Through the crystal size is often the most critical property of the end-product (keeping in mind that the purity, yield and crystal form specifications must be respected), the control of crystallization process in many practical case consists on controlling the product CSD. In crystallization systems’ engineering, from the perspective of product size, the general objective is the production of large, uniform crystals [1] in order to facilitate the downstream operations. However, the production of small, uniform crystals is also of great interest due to the increased specific surface and bioavailability.

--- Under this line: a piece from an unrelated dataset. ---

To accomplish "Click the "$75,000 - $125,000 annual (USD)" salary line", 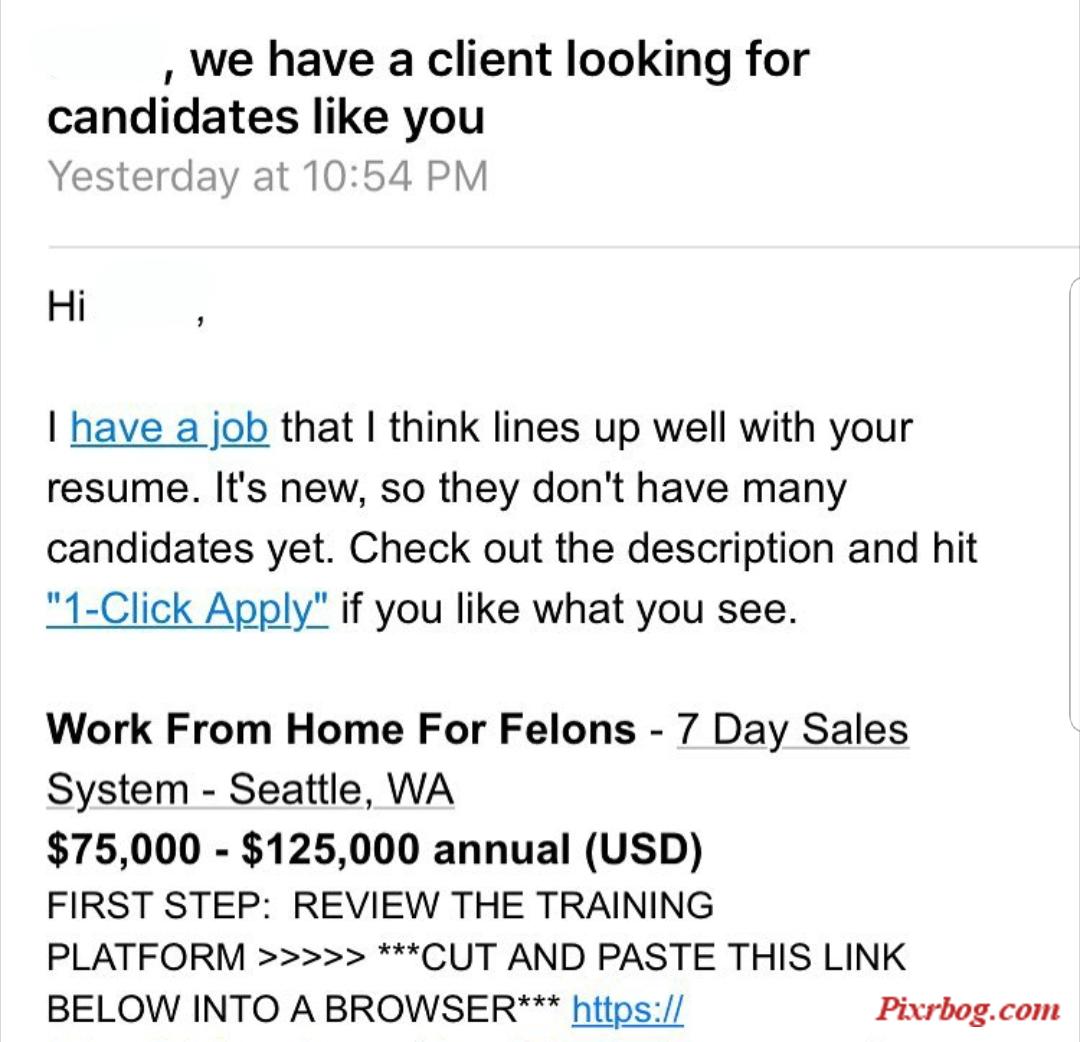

Since the crystallization is governed by the simultaneously ongoing nucleation and growth, which are non-linear functions of concentration, controlling the relative rate of these generally raises complex control issues. Generally, model predictive control (MPC) is employed to overcome the process nonlinearity’s while respecting various constraints. In contrast with the continuous tank systems, the control of batch operation is sometimes more challenging due to the fact that the initial and final system states are far from each other, during which transition the process nonlinearity’s has more significant effects [2]. Out of the model based techniques, with the quick spread of process analytical technologies the model free control methods, such as the direct nucleation control (DNC) and supersaturation control (SSC) [3]. The batch crystallization control, regardless on the way of implementations, in most cases relies in the manipulation of applied temperature profile, which influences the crystallization kinetics through the supersaturation. In crystallization practice the attainable particle size domain is always delimited by the crystallization kinetics [4].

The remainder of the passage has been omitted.